The kick-off meeting of the international two-year project “Trade Union – New Voice for Louder Youth” took place in Skopje from 10 to 12 December. The project is supported by the Erasmus+ Programme (Key Action 3 – European Youth Together) and brings together ten partner organisations from Serbia, North Macedonia, Croatia, Turkey, Romania, and Lithuania. The project is coordinated by the UPOZ trade union from North Macedonia.

The meeting marked the formal beginning of cooperation on an initiative that addresses the position of young people within contemporary trade union structures and their actual opportunities to participate in decision-making processes. The project starts from the assumption that young people’s interest in social and labour organising does exist, but that trade unions often lack mechanisms to translate this interest into sustained engagement and political relevance.

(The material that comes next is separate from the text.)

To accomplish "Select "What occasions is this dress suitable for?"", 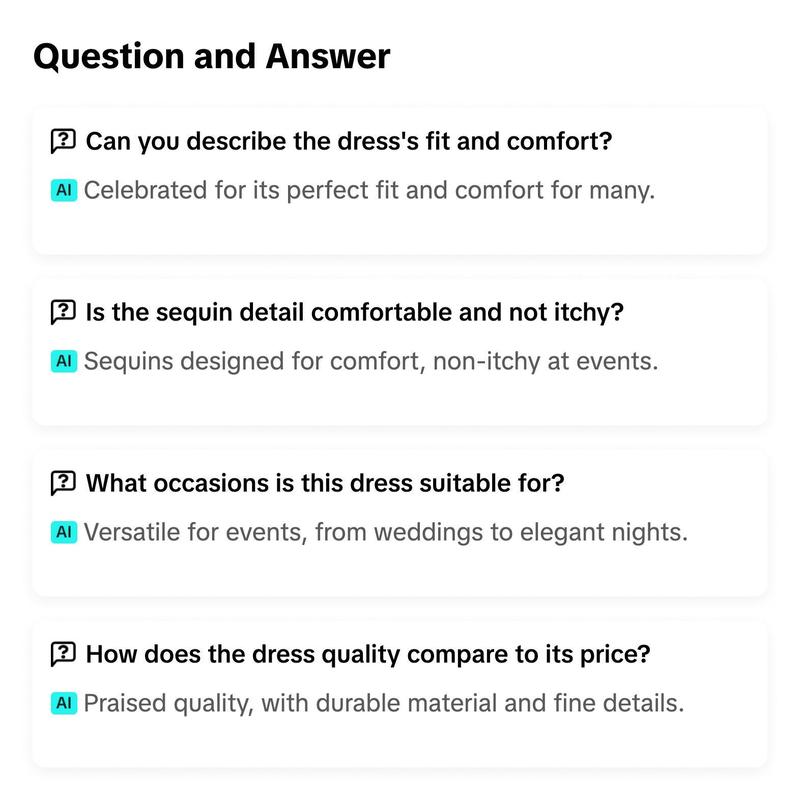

During the two-day discussions, representatives of partner organisations reviewed the project’s objectives and trajectory for the coming two years, with particular attention given to educational activities, forms of cross-border cooperation, and the ways in which trade unions communicate with younger generations. Discussions focused on the concrete challenges faced by young trade union activists, as well as on possibilities for developing programmes that respond to their lived experiences rather than abstract expectations.

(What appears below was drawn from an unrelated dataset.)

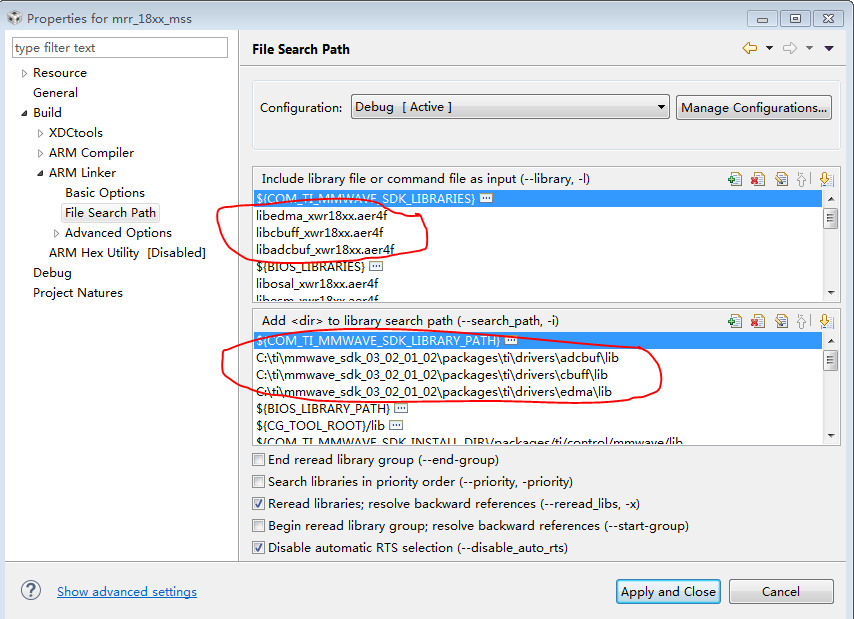854x619 pixels.
Task: Open the help question mark icon
Action: click(31, 590)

As part of the meeting, Dr Sara Nikolić, coordinator of the project’s research component, presented the research plan and highlighted the importance of qualitative approaches for understanding young people’s perspectives. She emphasised that listening closely to their experiences, motivations, and obstacles is a necessary step in rethinking models of trade union organising that are based on participation rather than on formal membership alone.
The opening meeting in Skopje created space for collective reflection on the role of trade unions in contemporary societies and on the place that young people can and should occupy within them. In this sense, the project does not merely aim to “include young people”, but to critically examine existing trade union practices and their relationship to generational, social, and political change.